IV. Resultados e análise

A Tabela 1 apresenta os dados referentes aos 10 decis de renda. Percebe-se a grande diferença entre as rendas do 1° e 10° decil, em que o último ganha cerca de 18 vezes mais que o primeiro.

Tabela 1
Características dos decis de renda familiar mensal delimitados pelo estudo - Brasil, 2017-2018

IV.1. Carga tributária dos impostos

O Gráfico 1 mostra o resultado da média da razão entre a despesa mensal per capita com cada um dos impostos e a renda mensal per capita de cada um dos decis de renda. Foram representados nos pontos as barras de erro, calculadas de acordo com o desenho da amostra da pesquisa.

Gráfico 1
Despesa mensal per capita com IPVA e ICMS em relação à renda mensal per capita das famílias por decis de renda - Brasil, 2017-2018

Mesmo considerando o erro padrão, o ICMS se mostra um imposto regressivo, em que as famílias do primeiro decil pagam em média 20,01% da sua renda nesse imposto, enquanto as famílias do décimo decil gastam em média 4,96%, uma diferença de 15,05 pontos percentuais em comparação com a primeira classe, quatro vezes menos que os mais pobres. Já o IPVA apresenta um caráter proporcional. Quando somados os dois impostos, a classe mais pobre se mantém como a que paga maior parcela da renda em impostos, com 21,59%, assim como os mais ricos se mantêm como os que pagam menos, apenas 6,02%, menos de um terço do que o primeiro decil gasta.

Com relação ao resultado encontrado para o IPVA, como a propriedade de um veículo depende de um poder aquisitivo maior para sua aquisição e manutenção, é esperado que os decis de renda iniciais gastem menos com esse imposto na média, por disporem de menos recursos para aquisição de veículos.

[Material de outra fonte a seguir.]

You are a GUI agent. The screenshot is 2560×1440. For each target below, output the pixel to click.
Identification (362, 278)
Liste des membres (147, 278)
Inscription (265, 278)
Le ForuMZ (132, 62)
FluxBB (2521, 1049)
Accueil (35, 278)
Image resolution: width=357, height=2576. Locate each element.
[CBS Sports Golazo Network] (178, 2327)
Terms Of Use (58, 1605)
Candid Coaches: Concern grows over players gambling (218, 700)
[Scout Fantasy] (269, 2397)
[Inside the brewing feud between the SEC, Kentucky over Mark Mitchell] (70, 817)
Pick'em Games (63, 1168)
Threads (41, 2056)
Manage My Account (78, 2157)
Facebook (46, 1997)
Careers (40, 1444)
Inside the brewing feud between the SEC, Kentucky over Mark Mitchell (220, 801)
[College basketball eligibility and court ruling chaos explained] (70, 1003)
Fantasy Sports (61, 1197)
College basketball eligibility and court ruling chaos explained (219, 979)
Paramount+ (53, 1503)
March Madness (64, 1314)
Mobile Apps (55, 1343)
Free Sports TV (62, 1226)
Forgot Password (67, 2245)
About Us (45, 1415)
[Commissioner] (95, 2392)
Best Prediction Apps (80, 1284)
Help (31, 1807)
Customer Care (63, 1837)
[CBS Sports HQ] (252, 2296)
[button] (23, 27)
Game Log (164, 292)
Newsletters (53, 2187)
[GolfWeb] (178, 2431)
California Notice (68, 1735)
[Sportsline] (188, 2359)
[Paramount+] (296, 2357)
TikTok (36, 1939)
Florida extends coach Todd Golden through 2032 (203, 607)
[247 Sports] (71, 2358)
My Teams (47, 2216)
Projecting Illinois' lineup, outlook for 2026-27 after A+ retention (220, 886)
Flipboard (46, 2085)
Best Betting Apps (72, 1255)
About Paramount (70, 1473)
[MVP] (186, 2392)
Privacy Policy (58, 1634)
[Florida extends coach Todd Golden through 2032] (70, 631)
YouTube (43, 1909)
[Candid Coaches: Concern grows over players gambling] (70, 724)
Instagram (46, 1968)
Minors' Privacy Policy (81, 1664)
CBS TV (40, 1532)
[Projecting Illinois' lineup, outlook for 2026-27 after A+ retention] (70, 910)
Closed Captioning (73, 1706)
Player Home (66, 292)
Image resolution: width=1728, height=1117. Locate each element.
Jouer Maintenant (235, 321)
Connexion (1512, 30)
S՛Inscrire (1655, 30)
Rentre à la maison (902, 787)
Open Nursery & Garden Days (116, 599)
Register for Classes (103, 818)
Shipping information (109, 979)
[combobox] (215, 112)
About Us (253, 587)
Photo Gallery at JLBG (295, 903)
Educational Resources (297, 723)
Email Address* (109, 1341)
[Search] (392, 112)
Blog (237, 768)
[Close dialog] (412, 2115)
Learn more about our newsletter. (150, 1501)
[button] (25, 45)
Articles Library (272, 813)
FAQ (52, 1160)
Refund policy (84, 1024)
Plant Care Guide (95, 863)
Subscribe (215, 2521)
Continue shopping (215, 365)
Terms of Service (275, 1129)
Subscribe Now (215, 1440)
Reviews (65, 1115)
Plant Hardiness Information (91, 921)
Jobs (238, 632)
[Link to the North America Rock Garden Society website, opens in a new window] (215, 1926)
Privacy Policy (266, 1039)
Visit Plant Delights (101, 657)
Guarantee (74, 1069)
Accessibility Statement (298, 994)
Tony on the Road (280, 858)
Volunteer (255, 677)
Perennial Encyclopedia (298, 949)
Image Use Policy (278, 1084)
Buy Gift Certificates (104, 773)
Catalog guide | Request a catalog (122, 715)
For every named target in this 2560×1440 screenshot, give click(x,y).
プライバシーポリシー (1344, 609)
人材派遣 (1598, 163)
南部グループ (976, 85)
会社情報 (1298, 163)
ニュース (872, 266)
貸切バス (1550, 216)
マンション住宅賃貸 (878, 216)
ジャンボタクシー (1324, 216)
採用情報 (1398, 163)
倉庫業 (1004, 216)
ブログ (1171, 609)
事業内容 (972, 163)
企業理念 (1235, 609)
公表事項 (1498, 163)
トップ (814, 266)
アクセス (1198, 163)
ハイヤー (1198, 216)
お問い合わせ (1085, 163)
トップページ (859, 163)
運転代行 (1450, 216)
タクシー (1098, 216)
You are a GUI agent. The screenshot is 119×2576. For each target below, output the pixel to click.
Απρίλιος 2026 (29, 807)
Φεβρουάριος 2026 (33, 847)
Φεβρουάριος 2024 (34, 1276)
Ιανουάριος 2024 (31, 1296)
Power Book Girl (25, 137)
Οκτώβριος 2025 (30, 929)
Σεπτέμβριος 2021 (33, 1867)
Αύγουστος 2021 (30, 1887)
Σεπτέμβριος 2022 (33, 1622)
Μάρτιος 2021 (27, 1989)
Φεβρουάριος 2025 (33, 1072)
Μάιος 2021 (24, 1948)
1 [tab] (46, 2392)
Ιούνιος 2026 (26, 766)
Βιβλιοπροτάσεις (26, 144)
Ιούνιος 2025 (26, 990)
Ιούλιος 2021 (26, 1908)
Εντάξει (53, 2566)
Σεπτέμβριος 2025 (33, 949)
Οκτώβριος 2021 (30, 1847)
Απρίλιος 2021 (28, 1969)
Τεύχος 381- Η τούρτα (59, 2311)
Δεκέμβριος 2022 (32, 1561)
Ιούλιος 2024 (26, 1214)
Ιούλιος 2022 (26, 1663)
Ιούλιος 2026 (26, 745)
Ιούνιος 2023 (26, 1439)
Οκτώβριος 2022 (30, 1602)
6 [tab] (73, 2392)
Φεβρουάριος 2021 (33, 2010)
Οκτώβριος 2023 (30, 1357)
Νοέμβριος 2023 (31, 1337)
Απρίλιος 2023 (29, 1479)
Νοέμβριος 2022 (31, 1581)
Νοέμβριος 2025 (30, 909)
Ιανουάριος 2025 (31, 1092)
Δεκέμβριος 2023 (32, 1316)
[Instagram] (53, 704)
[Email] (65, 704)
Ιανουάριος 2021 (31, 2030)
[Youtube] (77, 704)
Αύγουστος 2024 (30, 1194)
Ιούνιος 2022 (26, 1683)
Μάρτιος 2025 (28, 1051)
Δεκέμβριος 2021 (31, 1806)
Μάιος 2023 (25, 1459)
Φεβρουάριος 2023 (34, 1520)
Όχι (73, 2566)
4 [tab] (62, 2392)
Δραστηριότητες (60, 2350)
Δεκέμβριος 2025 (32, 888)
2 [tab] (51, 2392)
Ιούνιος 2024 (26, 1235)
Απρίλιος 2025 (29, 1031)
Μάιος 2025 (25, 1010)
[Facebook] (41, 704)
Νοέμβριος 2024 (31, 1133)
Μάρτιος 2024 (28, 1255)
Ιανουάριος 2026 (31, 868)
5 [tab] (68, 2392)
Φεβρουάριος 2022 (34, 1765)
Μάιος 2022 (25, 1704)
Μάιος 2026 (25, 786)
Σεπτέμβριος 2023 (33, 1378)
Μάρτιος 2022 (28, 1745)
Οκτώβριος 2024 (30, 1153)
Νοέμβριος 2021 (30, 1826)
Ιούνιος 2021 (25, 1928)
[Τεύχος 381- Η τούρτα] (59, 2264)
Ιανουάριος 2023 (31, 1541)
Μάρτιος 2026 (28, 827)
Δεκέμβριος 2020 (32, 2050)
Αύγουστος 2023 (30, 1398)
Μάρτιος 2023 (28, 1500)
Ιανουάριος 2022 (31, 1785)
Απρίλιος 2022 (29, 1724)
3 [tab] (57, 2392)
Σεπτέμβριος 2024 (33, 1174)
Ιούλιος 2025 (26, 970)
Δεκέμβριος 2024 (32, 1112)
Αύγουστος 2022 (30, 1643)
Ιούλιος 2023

Para averiguar essa suposição foram analisadas as propriedades de veículos das famílias por decil através dos microdados referentes ao inventário na POF. No 1° decil, 37.95% das famílias possuíam veículos, com uma média de 1,205504 veículos por domicílio. A proporção de veículos e o número aumentam à medida que se avança nos decis de renda, em que 54,06% das famílias do 5° decil de renda dispõe de um veículo, com uma média de 1,35 veículos. No último decil o percentual de famílias com veículos chega a 81,98% de domicílios, com uma média de 1,607190 veículos por domicílio.

Tendo em vista o crescimento do percentual de famílias com algum veículo, é esperado que o IPVA apresentasse um caráter proporcional ou progressivo quando considerada a despesa média com o imposto no universo de famílias (que incluiu na análise aqueles que não tiveram nenhuma despesa com IPVA). Já quando se analisa a carga tributária entre o conjunto de famílias que tiveram alguma despesa com IPVA, conforme Gráfico 2, o cenário muda.

Gráfico 2
Despesa mensal per capita com IPVA em relação à Renda mensal per capita das famílias pagantes por decis de renda - Brasil, 2017-2018

Neste cenário, o imposto se mostra altamente regressivo, com maior diferença nas extremidades. O 1° decil paga cerca de 11,31% da sua renda mensal em IPVA enquanto o 10° paga 1,35%, quase 10 vezes menos. Em artigo do IPEA, Carvalho Jr. (2021)Carvalho Jr., P.H.B.D. (2021) Progressividade dos tributos diretos nas Pesquisas de Orçamentos Familiares (POFS) 2008-2009 e 2017-2018. Texto para discussão 2645. [online] Rio de Janeiro: Instituto de Pesquisa Econômica Aplicada. Disponível em: <http://repositorio.ipea.gov.br/handle/11058/10569>. Acesso em: 24 de abr. 2024.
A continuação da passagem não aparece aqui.